_WHAT YOU SHOULD DO_
Because the images are not wanted, restate every line below word for word without them.

_Stored records_
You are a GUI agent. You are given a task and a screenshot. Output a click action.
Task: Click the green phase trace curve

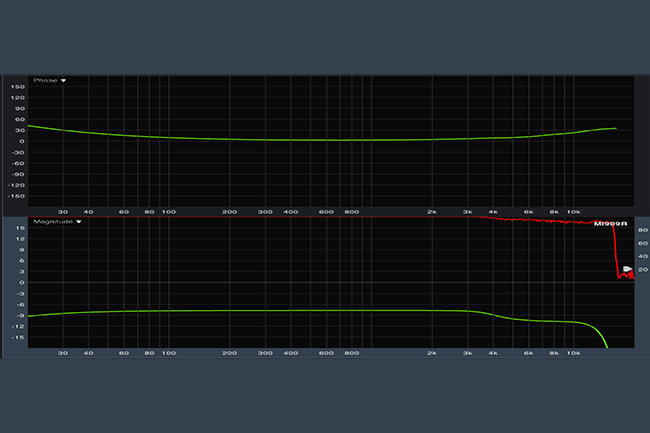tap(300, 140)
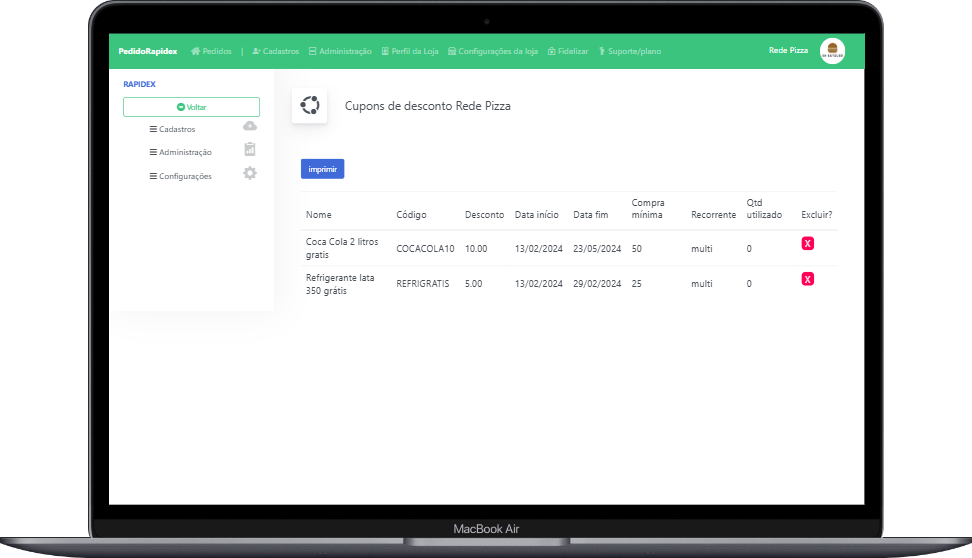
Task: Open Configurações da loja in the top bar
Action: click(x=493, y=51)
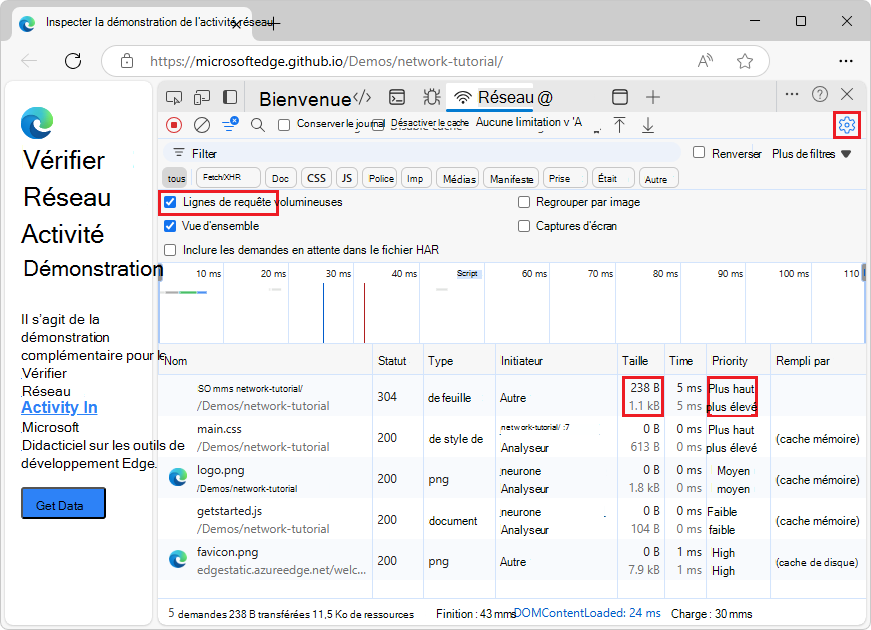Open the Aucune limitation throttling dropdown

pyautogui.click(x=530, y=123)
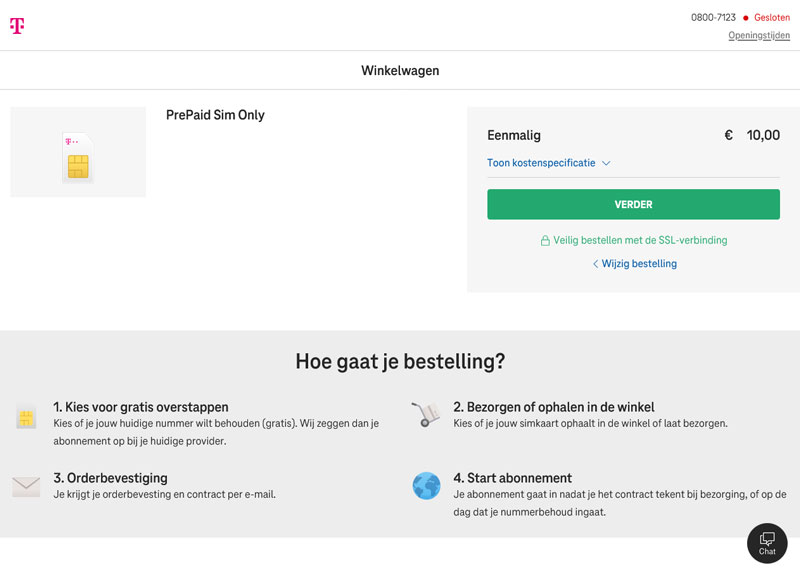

_ANSWER FOR THIS EXERCISE_
You are a GUI agent. You are given a task and a screenshot. Output a click action.
Task: Click the green phase trace curve

tap(300, 140)
Task: Open Configurações da loja in the top bar
Action: click(x=493, y=51)
Open the Aucune limitation throttling dropdown

pyautogui.click(x=530, y=123)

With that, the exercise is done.